In the seven months that have passed since my last post, I've done a lot of thinking. I've taken to wondering whether the leather jacket and the ingenue and the ingenue draped in the leather jacket are new to cricket, or whether they've been on the scene since leather first met willow.

Would Dr. Grace have been susceptible to the charms of a fair maiden in a corset, or would he have retreated home faithfully to Agnes in the aftermath of his six-dozenth century? This much at least is known: William Lambert of Surrey, MCC and Sussex was banned for life after allegations of match-fixing surfaced against him. The year? 1817.

Nearly 200 years later, the matter of Lambert's guilt or innocence is still debated. Was he a fall guy that fell victim to a witch-hunt, or did vice get the better of him? Did a few gold sovereigns change hand or was it the price of a bespoke suit? Were there a few missing frames in the video footage made available to the Third Umpires of Lord's, or was the man simply out of nick?

Then, as now, silver-haired gentlemen mourned for a vanished past where the sun shone on the idyllic greens of Hambledon and the players competed for no grander prize than a mug of ale after the battle of bat and ball. The blacksmith opened the bowling, and the innkeeper took guard at the Marsh End, while the village ducks would keep score noisily in the pond just behind. And the sun, of course, never set over merry old England and Empire.

But since our old days (which are always the best days) are the days we are eking out now, we must attempt to romanticize the present. We must be unanimous on some basic points, chiefly that there will never again be a batsman as silky as VVS Laxman, never a bowler as wily as Mendis, and never a fielder as athletic as Gibbs.

And nor will the game ever be played with the same fairness of spirit and gentlemanliness of conduct as in the present day.

In our time, the players played only for...no, wait, we won't be able to say that.

To be sure, the money's there for the taking, and long may today's cricketers enjoy it.

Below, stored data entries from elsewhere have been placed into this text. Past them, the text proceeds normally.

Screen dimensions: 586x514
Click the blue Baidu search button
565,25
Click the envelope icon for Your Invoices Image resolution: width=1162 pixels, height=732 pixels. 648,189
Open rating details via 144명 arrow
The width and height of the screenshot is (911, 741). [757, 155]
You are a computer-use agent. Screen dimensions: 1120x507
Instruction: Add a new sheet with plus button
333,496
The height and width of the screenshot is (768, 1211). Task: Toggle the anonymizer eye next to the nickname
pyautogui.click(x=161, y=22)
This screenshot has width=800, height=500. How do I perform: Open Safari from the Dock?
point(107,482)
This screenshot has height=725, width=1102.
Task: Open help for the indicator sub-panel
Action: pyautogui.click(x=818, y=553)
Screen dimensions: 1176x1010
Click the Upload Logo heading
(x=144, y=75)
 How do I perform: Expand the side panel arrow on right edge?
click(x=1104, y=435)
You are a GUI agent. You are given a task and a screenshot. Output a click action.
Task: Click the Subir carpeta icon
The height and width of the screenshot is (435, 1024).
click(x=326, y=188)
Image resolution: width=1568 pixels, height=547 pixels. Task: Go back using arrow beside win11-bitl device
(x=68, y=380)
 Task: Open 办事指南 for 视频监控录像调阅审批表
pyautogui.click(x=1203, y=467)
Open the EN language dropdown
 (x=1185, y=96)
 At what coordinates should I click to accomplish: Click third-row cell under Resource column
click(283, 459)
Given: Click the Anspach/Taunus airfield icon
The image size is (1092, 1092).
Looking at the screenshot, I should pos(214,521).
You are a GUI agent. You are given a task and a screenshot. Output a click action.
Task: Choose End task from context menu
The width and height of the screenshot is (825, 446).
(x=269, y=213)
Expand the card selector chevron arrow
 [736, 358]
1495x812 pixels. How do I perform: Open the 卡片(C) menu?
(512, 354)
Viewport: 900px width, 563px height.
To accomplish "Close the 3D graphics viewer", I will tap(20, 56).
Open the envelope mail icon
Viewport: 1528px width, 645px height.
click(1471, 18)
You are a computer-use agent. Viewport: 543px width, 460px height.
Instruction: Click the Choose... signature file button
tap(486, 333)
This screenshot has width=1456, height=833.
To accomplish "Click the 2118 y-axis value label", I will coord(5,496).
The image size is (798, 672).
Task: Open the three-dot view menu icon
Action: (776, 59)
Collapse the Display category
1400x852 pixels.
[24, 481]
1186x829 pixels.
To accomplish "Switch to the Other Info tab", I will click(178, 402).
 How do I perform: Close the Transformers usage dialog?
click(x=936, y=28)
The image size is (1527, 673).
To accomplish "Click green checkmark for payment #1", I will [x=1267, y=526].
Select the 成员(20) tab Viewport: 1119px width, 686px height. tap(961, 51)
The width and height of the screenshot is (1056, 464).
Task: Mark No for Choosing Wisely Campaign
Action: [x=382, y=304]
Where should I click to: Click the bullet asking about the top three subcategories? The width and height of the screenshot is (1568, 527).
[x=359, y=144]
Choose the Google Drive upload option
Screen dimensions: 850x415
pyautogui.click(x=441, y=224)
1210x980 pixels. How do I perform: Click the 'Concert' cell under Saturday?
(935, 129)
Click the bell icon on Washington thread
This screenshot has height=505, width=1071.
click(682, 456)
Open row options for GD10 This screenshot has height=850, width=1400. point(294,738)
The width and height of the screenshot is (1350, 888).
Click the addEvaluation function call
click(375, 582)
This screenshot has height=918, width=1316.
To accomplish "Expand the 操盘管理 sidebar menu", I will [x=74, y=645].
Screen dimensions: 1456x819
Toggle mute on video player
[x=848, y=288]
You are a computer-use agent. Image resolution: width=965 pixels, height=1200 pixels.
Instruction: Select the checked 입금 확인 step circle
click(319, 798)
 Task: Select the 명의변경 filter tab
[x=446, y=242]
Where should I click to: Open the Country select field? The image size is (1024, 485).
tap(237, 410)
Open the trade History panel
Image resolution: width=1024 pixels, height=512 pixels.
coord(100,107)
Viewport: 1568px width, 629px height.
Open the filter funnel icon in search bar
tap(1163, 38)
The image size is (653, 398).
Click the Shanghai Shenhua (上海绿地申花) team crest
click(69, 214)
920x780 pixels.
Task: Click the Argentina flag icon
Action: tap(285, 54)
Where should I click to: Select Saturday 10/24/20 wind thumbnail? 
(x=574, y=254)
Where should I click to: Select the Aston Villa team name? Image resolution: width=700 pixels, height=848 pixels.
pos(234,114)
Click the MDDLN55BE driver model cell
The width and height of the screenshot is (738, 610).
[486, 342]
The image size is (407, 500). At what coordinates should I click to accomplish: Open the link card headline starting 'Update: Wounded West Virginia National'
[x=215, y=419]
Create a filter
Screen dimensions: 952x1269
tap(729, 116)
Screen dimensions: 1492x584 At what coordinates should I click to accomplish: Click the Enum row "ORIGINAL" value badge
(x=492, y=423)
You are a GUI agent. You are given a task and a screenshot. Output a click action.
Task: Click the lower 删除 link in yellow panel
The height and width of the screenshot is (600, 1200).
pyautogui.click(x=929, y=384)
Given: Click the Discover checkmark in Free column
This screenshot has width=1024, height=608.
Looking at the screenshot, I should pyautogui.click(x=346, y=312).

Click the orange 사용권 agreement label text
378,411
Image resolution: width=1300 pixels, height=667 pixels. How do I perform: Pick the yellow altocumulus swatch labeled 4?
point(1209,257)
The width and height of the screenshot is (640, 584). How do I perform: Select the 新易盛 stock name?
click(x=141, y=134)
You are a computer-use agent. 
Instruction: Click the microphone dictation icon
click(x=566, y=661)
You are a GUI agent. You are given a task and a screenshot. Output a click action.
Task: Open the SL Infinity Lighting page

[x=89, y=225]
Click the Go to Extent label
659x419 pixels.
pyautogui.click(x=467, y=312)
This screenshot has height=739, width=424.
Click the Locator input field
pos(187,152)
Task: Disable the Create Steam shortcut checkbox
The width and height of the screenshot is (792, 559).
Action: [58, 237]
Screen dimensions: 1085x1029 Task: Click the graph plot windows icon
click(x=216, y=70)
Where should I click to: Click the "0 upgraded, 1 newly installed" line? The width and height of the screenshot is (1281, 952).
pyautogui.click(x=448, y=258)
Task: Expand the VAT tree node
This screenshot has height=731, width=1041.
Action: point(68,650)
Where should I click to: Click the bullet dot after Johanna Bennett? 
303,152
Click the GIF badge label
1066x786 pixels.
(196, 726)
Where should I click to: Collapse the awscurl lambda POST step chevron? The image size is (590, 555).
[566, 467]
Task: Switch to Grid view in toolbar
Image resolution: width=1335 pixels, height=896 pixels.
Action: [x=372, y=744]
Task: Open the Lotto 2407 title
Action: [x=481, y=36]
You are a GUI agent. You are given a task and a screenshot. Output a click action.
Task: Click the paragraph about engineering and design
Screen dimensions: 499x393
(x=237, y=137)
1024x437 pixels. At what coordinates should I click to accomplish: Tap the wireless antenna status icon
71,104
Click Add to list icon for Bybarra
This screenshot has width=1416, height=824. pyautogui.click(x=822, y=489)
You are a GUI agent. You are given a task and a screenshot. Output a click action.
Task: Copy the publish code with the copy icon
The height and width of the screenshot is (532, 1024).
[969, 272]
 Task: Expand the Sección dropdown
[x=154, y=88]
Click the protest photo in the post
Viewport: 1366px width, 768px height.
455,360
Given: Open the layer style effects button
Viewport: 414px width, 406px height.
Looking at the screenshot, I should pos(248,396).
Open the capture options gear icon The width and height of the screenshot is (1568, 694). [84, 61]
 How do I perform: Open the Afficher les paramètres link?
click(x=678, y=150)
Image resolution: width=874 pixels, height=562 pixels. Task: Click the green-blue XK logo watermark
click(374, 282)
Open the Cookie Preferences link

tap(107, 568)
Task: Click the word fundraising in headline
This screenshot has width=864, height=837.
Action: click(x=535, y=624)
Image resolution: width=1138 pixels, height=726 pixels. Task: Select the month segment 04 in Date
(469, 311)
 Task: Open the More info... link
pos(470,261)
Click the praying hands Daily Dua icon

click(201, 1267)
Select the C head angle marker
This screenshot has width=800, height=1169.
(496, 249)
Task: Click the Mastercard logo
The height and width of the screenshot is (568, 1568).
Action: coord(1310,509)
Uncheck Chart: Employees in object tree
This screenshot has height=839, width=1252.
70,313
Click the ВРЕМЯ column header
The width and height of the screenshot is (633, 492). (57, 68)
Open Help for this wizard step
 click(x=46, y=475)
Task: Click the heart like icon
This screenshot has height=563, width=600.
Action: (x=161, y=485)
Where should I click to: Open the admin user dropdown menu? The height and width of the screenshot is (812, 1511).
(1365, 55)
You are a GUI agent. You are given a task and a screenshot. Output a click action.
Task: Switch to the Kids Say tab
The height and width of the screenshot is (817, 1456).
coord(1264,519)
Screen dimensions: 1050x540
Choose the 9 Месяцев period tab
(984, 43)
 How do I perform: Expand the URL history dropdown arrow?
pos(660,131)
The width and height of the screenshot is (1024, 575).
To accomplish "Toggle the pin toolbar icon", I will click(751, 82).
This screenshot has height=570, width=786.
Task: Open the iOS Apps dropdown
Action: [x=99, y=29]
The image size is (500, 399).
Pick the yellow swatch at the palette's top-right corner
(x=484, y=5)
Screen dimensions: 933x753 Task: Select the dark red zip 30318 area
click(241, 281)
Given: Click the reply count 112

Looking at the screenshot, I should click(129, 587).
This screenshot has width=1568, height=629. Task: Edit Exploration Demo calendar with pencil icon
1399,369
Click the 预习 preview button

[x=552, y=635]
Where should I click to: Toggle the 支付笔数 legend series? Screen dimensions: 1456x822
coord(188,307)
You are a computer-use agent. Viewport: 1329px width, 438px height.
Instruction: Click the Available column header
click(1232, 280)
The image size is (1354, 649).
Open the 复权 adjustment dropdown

Yesterday's cricketers fool no one when they weep blood over the rot that money has brought in and the corresponding greed displayed by today's me-first youngsters. Cricket mirrors the economic growth visible in India and the cricket commonwealth as a whole. In the 1980s, you had to save up for your Maruti 800 and cricketers wore close-fitting jerseys that always looked one size too small for them. In the new millennium, EMI spells shiny new car, not a music company that made the LPs your Dad bought in college. The cricketers actually wear jerseys that fit too.

The world over, there seems to be a wave of resentment when any sportsman runs towards the sign of the dollar. Hoarse shouts of 'traitor' and 'money-grabber' are to be heard, and yet, how is the sportsman any different from any young professional changing jobs to make some extra bucks a month? (One speaks here purely of endorsements and team-switching, not match-fixing, which is on parallel with industrial espionage.)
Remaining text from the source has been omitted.